Marist Sisters

JEANNE-MARIE CHAVOIN:
FOUNDRESS OF THE MARIST SISTERS (SM)

 

Born in a small rural village of France in 1786, just before her country was tossed into the throes of revolution, Jeanne-Marie Chavoin grew up in a wholesome family environment. Her home, close to the village square, served as a tailor shop and, as Jeanne-Marie did not go to school, her education was hands-on, people-centred and focussed on life skills. She and her younger sister received a practical Christian faith from their parents. The Chavoins supported Catholic worship in secret in their cellar during the dark days of persecution. They also offered a home for over 20 years to a priest who initially had sided with the revolution and then repented - his was not a popular cause.

 

By the time she was 18 or 19, Jeanne-Marie had developed into a person of compassion, common-sense and solid faith who avoided drawing attention to herself. Around that time two strong life connections were made. A visiting seminarian began to guide her in her spiritual life and a young friend of hers, Marie Jotillon, returned from boarding school. The two girls, encouraged by the seminarian, developed a deep friendship based on weekly shared prayer. So began a long period of searching for how God wanted them to live out their adult lives.

 

Jeanne-Marie and Marie felt drawn to religious life, but not to living it in the manner of the groups they knew.
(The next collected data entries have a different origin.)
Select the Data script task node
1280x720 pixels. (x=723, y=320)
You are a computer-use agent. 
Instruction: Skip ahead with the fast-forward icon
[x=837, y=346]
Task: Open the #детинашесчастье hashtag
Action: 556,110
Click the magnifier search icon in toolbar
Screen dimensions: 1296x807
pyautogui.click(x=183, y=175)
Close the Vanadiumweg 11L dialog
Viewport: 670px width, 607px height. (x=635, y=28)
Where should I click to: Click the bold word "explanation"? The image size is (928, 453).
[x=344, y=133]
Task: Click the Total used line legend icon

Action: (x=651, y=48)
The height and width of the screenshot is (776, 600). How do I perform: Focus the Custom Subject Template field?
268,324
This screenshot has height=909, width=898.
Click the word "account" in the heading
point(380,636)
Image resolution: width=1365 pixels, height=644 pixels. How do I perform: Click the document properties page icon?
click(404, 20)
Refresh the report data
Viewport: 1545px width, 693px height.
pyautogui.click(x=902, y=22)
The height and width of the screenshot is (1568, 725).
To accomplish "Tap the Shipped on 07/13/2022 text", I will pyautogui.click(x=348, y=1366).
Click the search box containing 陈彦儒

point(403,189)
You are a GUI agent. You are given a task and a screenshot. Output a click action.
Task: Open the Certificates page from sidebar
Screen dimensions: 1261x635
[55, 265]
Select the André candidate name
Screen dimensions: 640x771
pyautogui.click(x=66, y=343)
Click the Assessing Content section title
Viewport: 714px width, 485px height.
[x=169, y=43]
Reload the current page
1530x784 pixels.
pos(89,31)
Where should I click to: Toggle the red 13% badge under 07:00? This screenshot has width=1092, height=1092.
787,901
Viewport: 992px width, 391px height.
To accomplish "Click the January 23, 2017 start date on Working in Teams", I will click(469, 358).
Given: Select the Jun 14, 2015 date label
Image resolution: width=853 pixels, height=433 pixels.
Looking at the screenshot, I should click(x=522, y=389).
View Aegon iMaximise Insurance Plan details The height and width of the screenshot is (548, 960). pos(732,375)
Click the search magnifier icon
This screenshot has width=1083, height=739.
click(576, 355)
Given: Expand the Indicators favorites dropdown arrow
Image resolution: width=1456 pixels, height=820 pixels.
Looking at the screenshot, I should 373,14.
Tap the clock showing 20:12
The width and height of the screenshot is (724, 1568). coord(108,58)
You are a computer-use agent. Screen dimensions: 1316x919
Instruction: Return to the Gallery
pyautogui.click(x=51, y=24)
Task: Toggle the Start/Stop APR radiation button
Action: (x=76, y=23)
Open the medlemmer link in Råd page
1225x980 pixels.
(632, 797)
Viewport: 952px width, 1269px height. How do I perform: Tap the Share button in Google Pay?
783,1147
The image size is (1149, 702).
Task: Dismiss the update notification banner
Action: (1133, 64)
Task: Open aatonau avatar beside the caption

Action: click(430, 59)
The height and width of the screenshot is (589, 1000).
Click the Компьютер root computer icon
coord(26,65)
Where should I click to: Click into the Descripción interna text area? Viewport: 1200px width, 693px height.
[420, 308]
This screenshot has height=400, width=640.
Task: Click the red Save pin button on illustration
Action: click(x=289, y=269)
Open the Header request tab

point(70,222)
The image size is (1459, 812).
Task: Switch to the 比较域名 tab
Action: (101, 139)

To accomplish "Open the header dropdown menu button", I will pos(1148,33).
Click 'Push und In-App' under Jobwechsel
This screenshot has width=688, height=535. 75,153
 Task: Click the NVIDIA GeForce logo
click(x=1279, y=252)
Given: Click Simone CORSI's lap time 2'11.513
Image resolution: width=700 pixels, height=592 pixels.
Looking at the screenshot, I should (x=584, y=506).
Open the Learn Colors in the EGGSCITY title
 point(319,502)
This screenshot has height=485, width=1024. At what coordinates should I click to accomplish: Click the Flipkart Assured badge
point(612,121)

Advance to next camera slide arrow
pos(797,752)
None of the suggestions made to them seemed right to Jeanne-Marie. Then one day she received a letter from a priest who had got to know the two of them a few years earlier. He thought of them in connection with a project in which his own brother, Jean-Claude Colin, was vitally interested - it came to be known as "The Marist Project".

 

At last the waiting was over - this was it! Wasting no time, Jeanne-Marie (then 31 years old) and Marie (26) left home for another, very different, part of France to begin the women's branch of the Society of Mary. With Jean-Claude and his brother they developed both the vision and the practice of living the Gospel as religious (vowed) men and women in the manner they believed Mary would, in the French setting of their time.

 

It took another six years before the women had official permission to begin a religious community. But from 8th September 1823 onwards they were joined by others and soon expanded into other towns, all the while finding ways to be Mary's presence - caring for poor children, educating them, encouraging people to live their faith, earning a living through sewing. The sisters were noted for their joy and their simple, often very poor, life-style. In the early years many of them died young from TB, but Jeanne-Marie faced these losses with courage, even when it came to the death of her dear friend, Marie, in 1838.

 

In 1853, Jeanne-Marie Chavoin (known as Mother St Joseph) was urged to resign her position as leader. Some of the more educated women in the group, as well as Jean-Claude Colin, favoured a more refined life-style - less directly involved with people. As it happened, the foundress ended her days in a village previously neglected. There she lived as she had always wanted for her sisters - present to the villagers in their daily joys and sorrows, providing hope and care, and education for the poor. After her peaceful death on 30th June 1858, her funeral was attended by the few sisters living with her and by many people from miles around who had come to know and love her and who considered her both friend and saint.

 

Marist Sisters today choose, as far as possible, to live simply, in small groups, among the people to whom they minister, striving - in our own world - to adapt the pattern traced consistently and courageously by their foundress.